Co-parenting may not be easy for divorced couples, but it certainly isn’t impossible. I’ve had my share of complications. But, I’ve also seen success when I applied positive methods that worked for both my kids’ father and me. Today I’m sharing my must-have co-parenting tips and hacks for separated or divorced parents.

Quarterly Meetings

My first co-parenting tips is to consider setting a meeting once each season (four times a year) with your co-parent. Bring along calendars, notebooks and anything else you’ll need to record important information. I know what you’re thinking: but we see each other all the time! That may be true. However, these meetings differ in that they will give you both an opportunity to discuss major life decisions instead of the everyday stuff.

Maybe one parent has been thinking of switching pediatricians. The other parent may be considering signing the kids up for sports or taking the kids on a vacation. Talking about these big decisions will alleviate one parent being surprised by a choice that seemingly came out of nowhere. Plan to meet once a season to keep everyone abreast of all plans. This can definitely help keep the peace.

Therapy Is For Everyone

The world we live in is growing more complicated by the day, and that in itself can be too much for some to deal with alone on a day-to-day basis. Thankfully, everyone, from the medical community to the music industry, is working to remove the stigma associated with getting help for mental health issues. When navigating through the challenges co-parenting brings, therapists can often be the reason you and your ex-spouse remain out of court.

Co-parenting tip number two: find a good therapist who understands the wants and needs of all parties involved. He/she will help the two of you communicate about difficult topics without tempers flaring and unnecessary arguments. You may even find that you have an easier time empathizing with one another. That can only be good for the most important people involved: the kids!

Holiday Time Sharing

This is a biggie. When divorced couples fail to master sharing time with kids, it is almost always problematic. We all get it. Everyone wants to have their precious little ones with them on the holidays. This is a great opportunity for both parents to put aside their own desires and prioritize a more peaceful and harmonious environment for the kids.

The key to creating a workable schedule is two-fold. First, decide to be selfless. Halloween might be your favorite holiday. But, if you’ve had the kids the last two years, consider asking the other parent if (s)he would like to switch it up this time. You’ll often find that a little compassion goes a long way in softening a tough exterior. The bonus is that (s)he will be more likely to compromise a bit on the next issue that arises.

The second part of this co-parenting tip involves a little flexibility. While holidays have specific calendar dates, the sentiment is what we all look forward to. Instead of secretly pouting when your ex has the kids on a day you love, elect to celebrate that holiday on the alternate date you will have the kids. For instance, if the other parent has the kids on Christmas day, why not choose to leave gifts wrapped and the tree up until the day afterward? Postpone your favorite traditions and do them when the kids return to you. Children are much more interested in the time spent and consistency, not the date they do things.
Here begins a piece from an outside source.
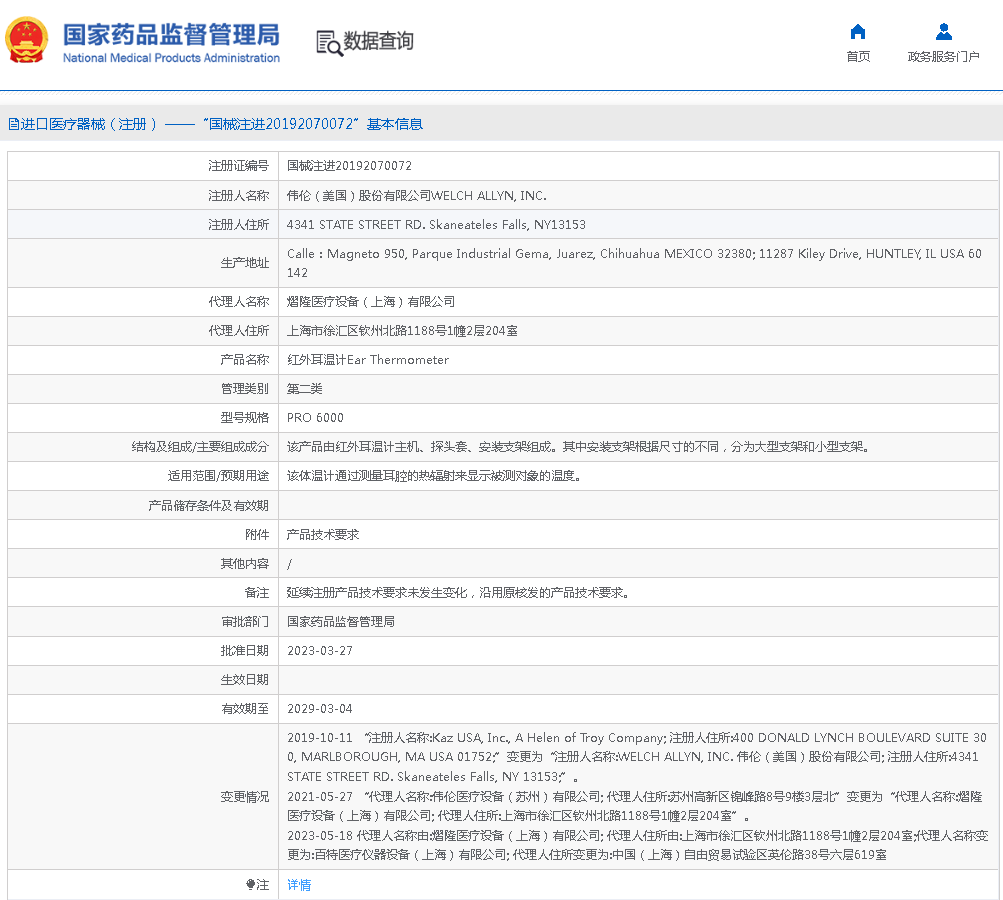Viewport: 1003px width, 900px height.
Task: Click the 数据查询 header text
Action: coord(378,41)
Join Forces For the Greater Good

This one may take the heaviest emotional lifting of all. But if you and your co-parent can manage it, the result will be happier, more well-adjusted children. If possible (and it may take some time), commit along with your ex to do something once a month together with the children. Often, divorce and co-parenting can breed an unhealthy tension in the air. This is not only felt by the adults but the children, as well. These are often the catalysts for acting out and suppressed emotions that kids’ little minds aren’t quite clear how to express at young ages.

If you and your co-parent can agree to take small chunks of time each month to spend time together with the kids, it can often be quite instrumental in bringing emotional relief to the anxious little minds we all want to protect. The commitment can be for something as small as a 30-45 minute breakfast or meeting to go to the child’s sports activity.

Nobody is saying co-parenting is ever easy, but it can definitely be manageable. Let these co-parenting tips help you along your journey to healthier, more peaceful parenting!